Some guy's blog
Spark Loves Distributed filesystems, but sometimes you just want to write to wherever the driver is
running. You may try use a file://
or something of that nature and run into a lot of strange errors
or files located in random places. Never fear there is a simple solution with toLocalIterator
.
The key issue here is that when you use a location of file://
every machine assume you are talking
about it’s local filesystem. This can lead to madness, what you actually want is all of the data to
write to a single file on the Driver’s Local filesystem.
A first instinct my be to use collect
on the RDD before attempting to write it to a file but this
has a distinct limitation. When you use collect every partition is moved from the remote cluster
to the driver machine at the same time. This means if you use collect you can never write a file
larger than driver heap.
toLocalIterator
lets us get around this by only pulling down a single Spark partition’s worth
of data to the DRiver at a time. This means that you can write as large a file as HDD space you have
as long as no one Spark Partition is bigger than the driver heap.

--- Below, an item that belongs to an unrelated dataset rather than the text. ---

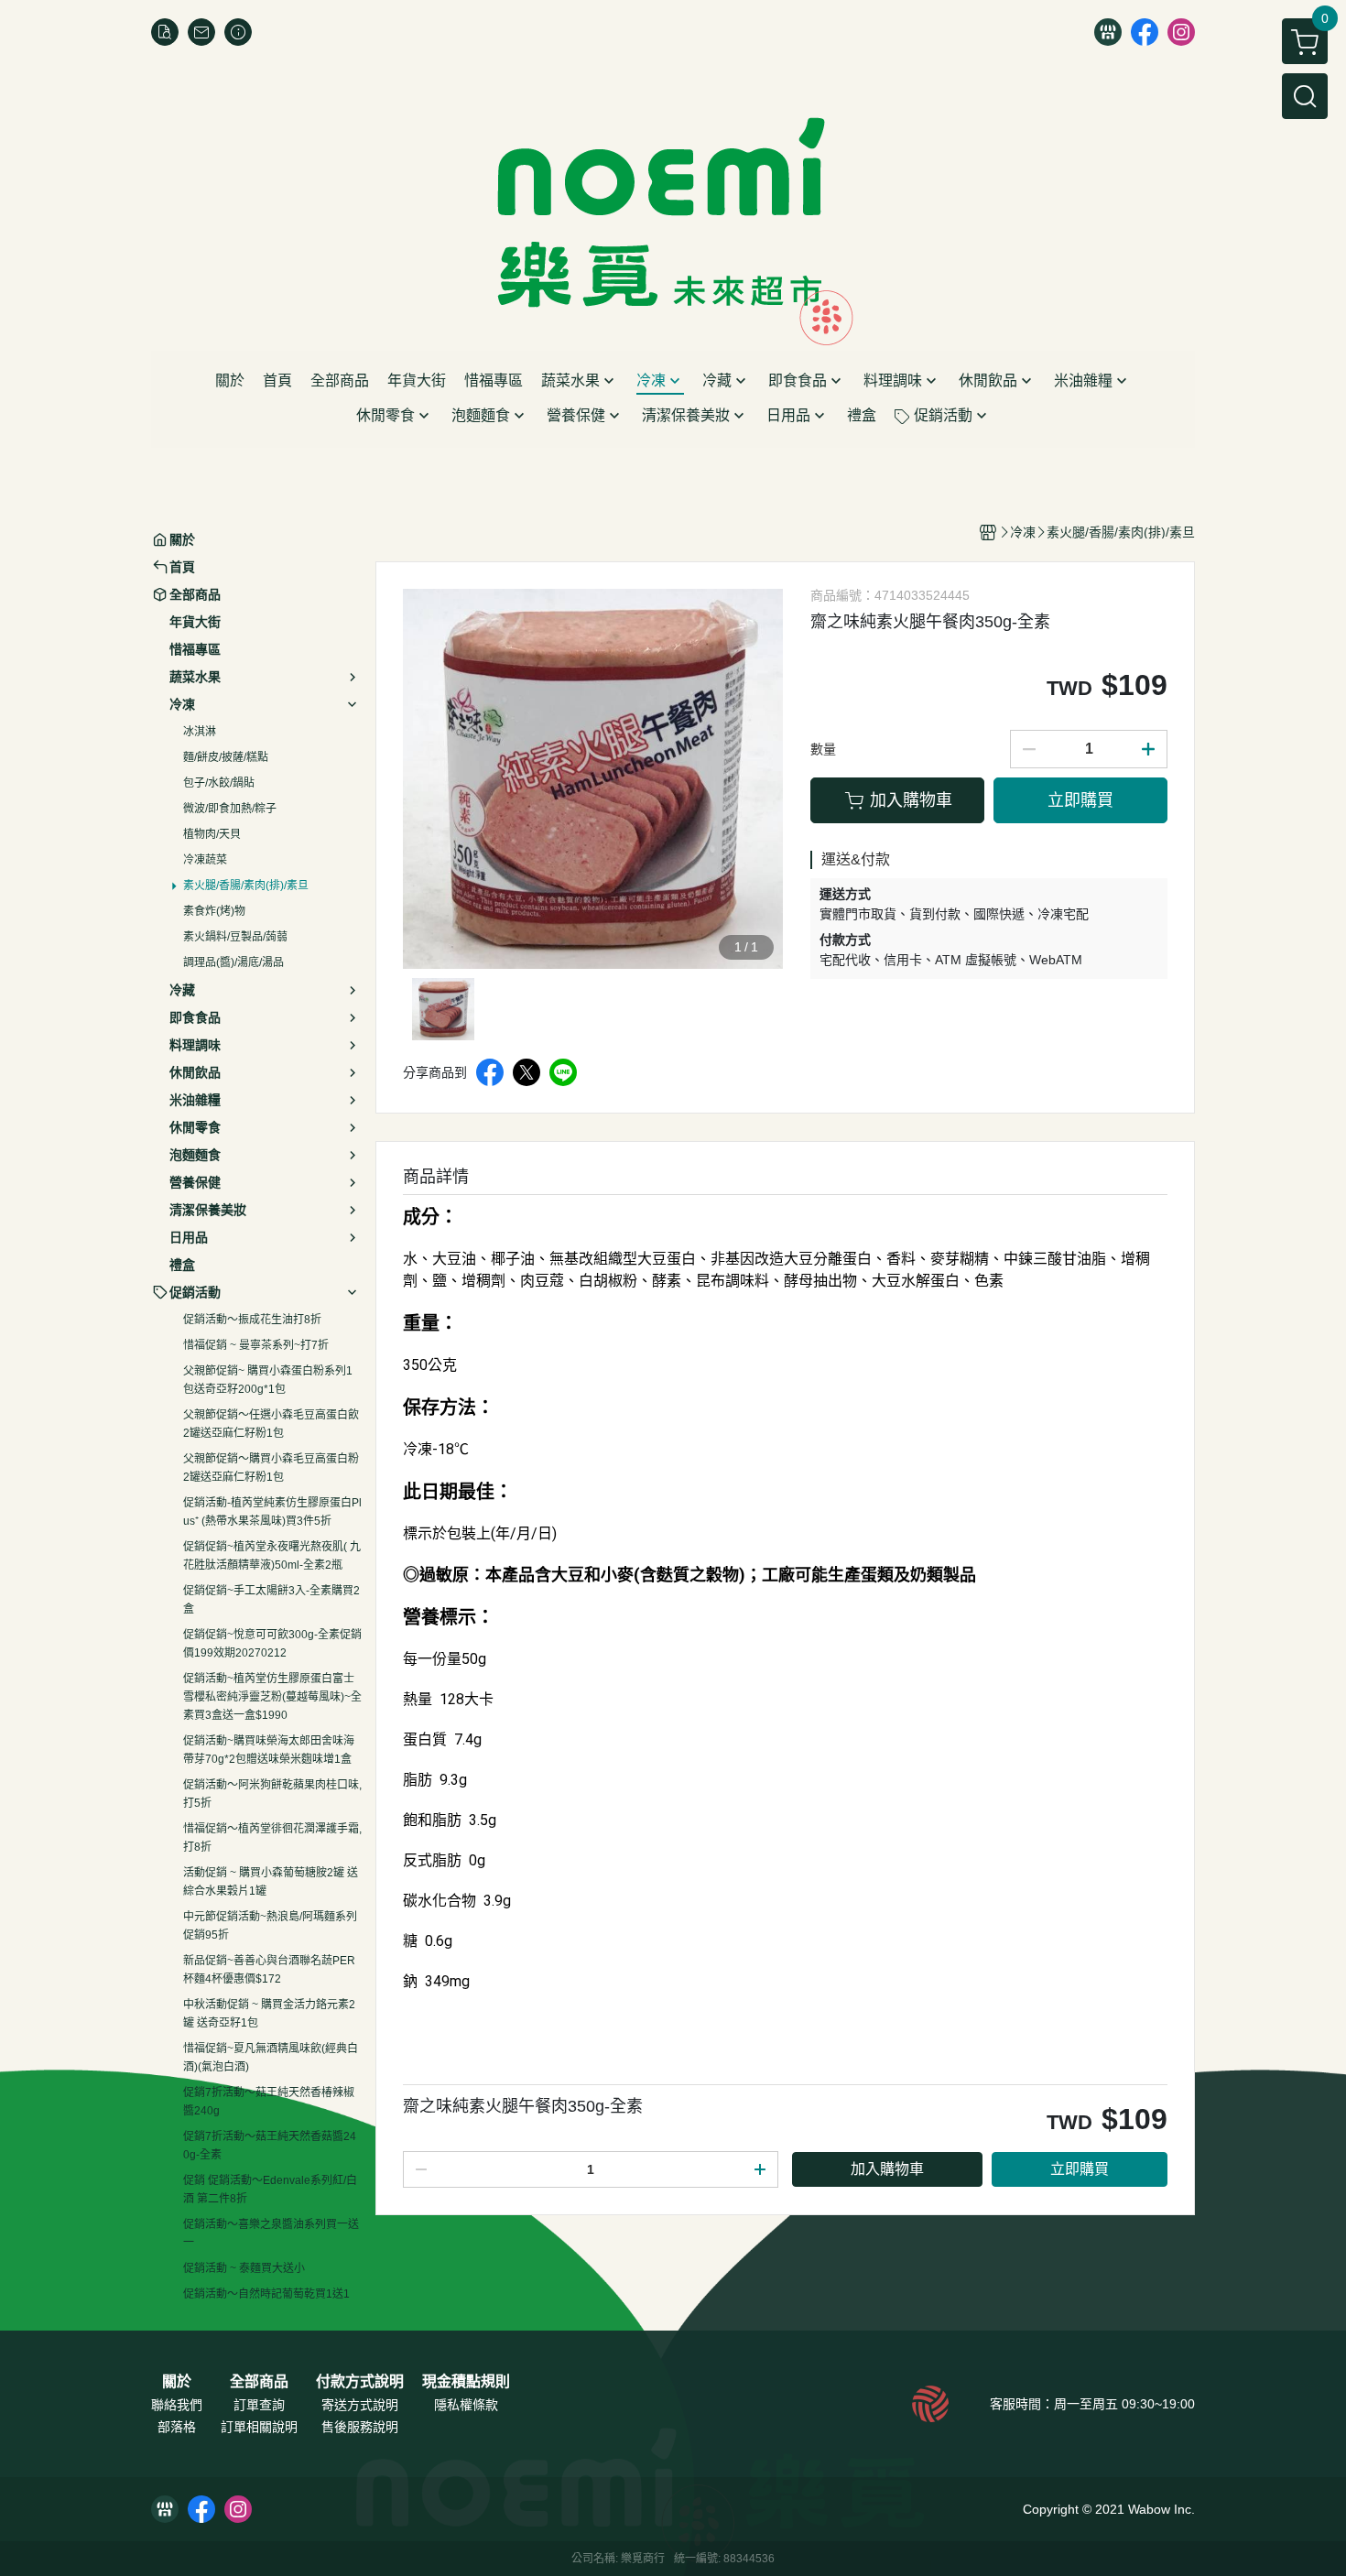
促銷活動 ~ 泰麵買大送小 (244, 2268)
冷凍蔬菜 (205, 859)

Example of Writing an RDD using toLocalIterator
scala> import java.io._
import java.io._
scala> val pw = new PrintWriter(new File("LocalText"))
pw: java.io.PrintWriter = java.io.PrintWriter@5879197
scala> val rdd = sc.parallelize(1 to 100000).map( num => s"$num::Line")
scala> for (line <- rdd.toLocalIterator) { pw.println(line) }
scala> pw.close
scala>:quit
15:40:11 ➜ ~/SparkInstalls/spark-1.5.1-bin-hadoop1 tail LocalText
99991::Line
99992::Line
99993::Line
99994::Line
99995::Line
99996::Line
99997::Line
99998::Line
99999::Line
100000::Line
In the Application UI you’ll notice that the toLocalIterator runs a on each Spark Partition one at a time, rather than one single Job as in collect.